John Ross nodded. “I’m sorry to hear that. But she kept a lot to herself. I don’t suppose I was very important to her in the larger scheme of things. But I admired her greatly.”

“Well, she may have mentioned you, and we’ve just forgotten,” Old Bob soothed, giving Gran a warning glance. Gran sniffed and sipped some more of her drink.

“She had a lot of friends while she was at Oberlin,” Ross added suddenly, glancing around at their faces as if to confirm that what he was saying was true. He looked at Gran. “This roast is delicious, Mrs. Freemark. I haven’t tasted anything this good in a long time. I’m very grateful you included me.”

“Well,” Gran said, her sharp face softening slightly.

“She did have a lot of friends,” Old Bob declared. “Caitlin had a lot of friends, all through school. She had a good heart. People saw that in her.”

“Did you know my father?” Nest asked suddenly.

The table went silent. Nest knew at once that she had asked something she should not have. Gran was glaring at her. Her grandfather was staring at his plate, absorbed in his food. John Ross took a drink of his water and set the glass carefully back in place on the table.

“No,” he said quietly. “I’m sorry, but I never met him.”

The dinner conversation resumed after a few moments and continued throughout in fits and starts, with Nest’s grandfather asking questions of John Ross, Ross offering brief replies, and Gran sitting angry and still throughout.
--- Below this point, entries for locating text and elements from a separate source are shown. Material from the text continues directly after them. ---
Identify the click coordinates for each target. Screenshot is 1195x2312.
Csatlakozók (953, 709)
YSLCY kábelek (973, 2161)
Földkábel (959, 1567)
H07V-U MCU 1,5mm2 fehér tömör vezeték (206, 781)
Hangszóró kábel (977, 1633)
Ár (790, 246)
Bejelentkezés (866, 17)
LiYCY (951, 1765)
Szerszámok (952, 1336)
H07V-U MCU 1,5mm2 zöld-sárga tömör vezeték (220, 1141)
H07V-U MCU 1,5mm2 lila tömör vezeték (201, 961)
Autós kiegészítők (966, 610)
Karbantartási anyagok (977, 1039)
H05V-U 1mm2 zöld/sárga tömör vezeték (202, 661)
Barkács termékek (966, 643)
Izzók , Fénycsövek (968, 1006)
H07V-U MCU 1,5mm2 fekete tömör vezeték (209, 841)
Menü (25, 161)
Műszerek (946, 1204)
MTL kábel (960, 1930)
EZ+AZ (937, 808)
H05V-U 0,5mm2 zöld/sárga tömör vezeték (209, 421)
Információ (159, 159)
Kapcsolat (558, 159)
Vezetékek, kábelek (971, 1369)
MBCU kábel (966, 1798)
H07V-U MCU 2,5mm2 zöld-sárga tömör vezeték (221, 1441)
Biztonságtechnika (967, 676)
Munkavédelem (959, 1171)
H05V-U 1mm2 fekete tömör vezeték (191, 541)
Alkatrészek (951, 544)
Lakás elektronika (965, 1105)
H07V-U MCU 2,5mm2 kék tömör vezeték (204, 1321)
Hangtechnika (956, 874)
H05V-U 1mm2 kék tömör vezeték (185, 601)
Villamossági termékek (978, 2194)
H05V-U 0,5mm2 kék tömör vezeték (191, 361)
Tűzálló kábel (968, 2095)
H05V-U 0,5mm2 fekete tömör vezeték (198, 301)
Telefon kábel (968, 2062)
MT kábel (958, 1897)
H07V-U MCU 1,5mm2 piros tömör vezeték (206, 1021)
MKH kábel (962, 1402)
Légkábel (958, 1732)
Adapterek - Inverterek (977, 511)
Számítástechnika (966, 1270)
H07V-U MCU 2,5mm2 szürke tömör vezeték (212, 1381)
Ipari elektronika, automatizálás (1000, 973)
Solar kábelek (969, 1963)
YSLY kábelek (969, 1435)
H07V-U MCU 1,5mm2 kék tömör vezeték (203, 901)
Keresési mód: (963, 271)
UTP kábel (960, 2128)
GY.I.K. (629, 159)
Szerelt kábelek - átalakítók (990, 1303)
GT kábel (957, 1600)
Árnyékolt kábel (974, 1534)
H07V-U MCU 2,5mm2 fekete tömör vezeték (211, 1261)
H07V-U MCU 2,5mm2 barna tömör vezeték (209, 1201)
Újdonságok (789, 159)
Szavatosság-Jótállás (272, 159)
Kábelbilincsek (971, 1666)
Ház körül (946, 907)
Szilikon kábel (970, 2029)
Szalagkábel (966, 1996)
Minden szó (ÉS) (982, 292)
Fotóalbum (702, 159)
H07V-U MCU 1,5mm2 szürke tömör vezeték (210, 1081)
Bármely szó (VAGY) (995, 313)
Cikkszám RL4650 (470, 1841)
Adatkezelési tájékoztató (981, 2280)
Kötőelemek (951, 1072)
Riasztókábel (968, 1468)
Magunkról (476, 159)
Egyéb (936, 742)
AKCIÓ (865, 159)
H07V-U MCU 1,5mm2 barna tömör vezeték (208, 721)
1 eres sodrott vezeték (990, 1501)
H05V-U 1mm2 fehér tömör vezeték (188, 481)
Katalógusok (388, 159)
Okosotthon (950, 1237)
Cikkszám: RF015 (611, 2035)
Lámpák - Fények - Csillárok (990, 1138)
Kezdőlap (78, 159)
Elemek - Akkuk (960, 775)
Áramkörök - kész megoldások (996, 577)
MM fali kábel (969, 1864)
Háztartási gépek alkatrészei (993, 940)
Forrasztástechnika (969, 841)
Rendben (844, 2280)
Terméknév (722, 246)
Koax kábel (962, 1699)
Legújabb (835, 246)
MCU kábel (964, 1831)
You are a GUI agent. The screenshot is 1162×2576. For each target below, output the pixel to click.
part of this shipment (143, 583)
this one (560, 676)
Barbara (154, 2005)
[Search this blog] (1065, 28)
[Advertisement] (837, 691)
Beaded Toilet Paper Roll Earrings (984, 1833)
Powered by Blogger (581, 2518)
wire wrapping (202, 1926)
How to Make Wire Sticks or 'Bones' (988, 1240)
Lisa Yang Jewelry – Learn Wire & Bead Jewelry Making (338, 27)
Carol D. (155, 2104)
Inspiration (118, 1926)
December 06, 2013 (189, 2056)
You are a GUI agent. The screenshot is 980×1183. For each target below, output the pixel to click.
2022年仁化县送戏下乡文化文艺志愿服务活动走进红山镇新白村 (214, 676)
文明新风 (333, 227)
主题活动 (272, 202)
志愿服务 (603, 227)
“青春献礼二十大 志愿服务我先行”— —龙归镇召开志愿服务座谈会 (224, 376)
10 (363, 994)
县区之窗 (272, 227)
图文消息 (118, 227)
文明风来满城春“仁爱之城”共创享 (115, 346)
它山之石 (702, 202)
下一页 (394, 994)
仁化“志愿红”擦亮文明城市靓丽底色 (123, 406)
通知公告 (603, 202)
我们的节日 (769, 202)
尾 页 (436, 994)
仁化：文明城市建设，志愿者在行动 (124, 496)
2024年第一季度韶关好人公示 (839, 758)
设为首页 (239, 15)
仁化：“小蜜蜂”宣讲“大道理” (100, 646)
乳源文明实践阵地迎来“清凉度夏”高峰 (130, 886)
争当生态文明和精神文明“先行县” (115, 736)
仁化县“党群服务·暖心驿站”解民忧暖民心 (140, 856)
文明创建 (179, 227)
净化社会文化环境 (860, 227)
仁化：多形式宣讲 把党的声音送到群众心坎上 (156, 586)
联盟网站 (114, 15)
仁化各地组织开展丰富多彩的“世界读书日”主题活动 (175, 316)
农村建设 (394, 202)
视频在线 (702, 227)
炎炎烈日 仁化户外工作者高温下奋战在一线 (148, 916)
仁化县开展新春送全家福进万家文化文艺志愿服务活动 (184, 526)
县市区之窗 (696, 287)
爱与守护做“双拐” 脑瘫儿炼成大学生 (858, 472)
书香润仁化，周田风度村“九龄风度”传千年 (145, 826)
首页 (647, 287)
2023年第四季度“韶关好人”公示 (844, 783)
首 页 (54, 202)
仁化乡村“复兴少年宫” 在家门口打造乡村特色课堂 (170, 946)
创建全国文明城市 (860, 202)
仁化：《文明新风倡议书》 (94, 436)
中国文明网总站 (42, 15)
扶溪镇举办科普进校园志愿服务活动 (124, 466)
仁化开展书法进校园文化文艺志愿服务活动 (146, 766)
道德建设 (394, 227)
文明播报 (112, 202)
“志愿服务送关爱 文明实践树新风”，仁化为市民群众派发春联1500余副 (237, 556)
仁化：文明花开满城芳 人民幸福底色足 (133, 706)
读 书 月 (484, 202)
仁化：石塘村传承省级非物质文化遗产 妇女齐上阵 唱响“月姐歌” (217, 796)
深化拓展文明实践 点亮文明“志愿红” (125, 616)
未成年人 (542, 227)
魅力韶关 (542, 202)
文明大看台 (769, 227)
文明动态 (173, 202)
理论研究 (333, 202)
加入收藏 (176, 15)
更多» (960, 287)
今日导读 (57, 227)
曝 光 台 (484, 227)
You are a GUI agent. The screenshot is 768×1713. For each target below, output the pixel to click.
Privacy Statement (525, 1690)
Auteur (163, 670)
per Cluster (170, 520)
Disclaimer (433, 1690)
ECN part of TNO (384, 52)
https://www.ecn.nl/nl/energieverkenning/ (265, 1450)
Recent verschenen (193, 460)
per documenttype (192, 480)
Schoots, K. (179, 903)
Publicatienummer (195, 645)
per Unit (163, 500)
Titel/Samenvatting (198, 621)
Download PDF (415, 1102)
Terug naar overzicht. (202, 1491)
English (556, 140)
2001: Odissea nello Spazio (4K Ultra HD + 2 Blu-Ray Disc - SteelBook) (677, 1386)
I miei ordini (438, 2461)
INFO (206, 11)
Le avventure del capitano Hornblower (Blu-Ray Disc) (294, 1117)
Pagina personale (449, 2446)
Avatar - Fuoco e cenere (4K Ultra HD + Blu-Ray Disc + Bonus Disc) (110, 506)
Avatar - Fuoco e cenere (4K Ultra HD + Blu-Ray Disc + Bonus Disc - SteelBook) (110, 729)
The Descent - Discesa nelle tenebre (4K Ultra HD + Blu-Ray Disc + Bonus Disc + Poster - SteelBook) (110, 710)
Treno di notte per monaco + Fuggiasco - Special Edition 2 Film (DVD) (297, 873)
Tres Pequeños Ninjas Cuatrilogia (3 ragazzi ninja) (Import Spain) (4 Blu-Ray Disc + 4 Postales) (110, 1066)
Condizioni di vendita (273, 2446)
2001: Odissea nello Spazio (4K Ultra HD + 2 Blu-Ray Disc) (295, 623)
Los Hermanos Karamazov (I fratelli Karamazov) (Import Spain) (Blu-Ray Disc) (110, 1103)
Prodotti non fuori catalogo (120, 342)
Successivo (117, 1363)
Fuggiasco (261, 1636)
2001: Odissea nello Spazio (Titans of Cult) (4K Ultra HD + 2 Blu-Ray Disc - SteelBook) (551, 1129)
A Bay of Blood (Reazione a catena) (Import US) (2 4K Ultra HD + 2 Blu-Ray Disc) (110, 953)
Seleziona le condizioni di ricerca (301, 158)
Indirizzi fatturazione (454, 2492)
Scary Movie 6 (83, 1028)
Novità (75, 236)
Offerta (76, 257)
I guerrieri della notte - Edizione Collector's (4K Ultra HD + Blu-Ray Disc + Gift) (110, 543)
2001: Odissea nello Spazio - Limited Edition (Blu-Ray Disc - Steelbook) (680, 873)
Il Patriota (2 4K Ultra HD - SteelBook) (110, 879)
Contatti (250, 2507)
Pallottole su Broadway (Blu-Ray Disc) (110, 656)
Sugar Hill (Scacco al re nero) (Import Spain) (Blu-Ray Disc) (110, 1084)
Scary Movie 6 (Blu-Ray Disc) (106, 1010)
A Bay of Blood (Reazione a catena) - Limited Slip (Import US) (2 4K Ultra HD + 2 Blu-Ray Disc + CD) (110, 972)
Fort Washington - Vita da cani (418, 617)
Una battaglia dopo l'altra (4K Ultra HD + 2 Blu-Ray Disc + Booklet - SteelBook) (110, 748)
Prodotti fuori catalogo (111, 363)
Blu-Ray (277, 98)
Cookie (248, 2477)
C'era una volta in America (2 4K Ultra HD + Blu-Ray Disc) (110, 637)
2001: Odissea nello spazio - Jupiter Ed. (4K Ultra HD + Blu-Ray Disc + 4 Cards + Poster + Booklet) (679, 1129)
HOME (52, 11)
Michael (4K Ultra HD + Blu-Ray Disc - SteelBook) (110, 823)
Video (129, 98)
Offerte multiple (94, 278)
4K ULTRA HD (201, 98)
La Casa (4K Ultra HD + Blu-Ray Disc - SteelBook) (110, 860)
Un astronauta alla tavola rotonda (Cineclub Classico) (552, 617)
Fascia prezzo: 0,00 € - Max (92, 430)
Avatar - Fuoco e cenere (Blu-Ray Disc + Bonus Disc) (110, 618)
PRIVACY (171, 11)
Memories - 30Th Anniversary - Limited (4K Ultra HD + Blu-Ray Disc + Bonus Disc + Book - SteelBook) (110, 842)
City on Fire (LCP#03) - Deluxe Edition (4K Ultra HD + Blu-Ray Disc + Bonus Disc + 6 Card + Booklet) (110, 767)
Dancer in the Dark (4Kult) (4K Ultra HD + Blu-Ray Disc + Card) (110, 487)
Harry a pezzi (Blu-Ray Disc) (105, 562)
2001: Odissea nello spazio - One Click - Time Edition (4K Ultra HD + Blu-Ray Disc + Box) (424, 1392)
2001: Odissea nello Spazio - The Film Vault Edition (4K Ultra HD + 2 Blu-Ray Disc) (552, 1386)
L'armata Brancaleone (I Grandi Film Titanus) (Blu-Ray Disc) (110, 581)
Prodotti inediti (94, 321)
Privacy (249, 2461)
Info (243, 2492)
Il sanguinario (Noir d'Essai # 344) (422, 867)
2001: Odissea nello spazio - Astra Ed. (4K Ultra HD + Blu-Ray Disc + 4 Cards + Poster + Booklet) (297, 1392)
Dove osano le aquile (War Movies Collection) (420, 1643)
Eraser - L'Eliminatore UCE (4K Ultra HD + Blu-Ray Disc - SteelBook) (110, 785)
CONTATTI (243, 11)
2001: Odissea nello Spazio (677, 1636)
Nest finished her meal, asked to be excused, and left almost before permission was given. She walked out onto the porch and down the steps to the backyard. Mr. Scratch was sprawled on the lawn sleeping and Miss Minx was watching him with studied suspicion. Nest moved to the rope swing, seated herself in its weathered old tire, and rocked gently in the evening heat. She felt embarrassed and frustrated by her grandparents’ reaction to her question and wondered anew why no one ever wanted to say anything about her father. It was more than the fact that he got her mother pregnant and never married her. That was no big deal; that happened all the time. It was more than the fact that he disappeared afterward, too. Lots of kids grew up in one-parent households. Or with their grandparents, like she was doing. No, it was something more, and she wasn’t even sure that it was something anyone could actually explain. It was more like something they suspected, but could not put words to. It was like something that was possible, but they were refusing to look too closely at it for fear that it might be so.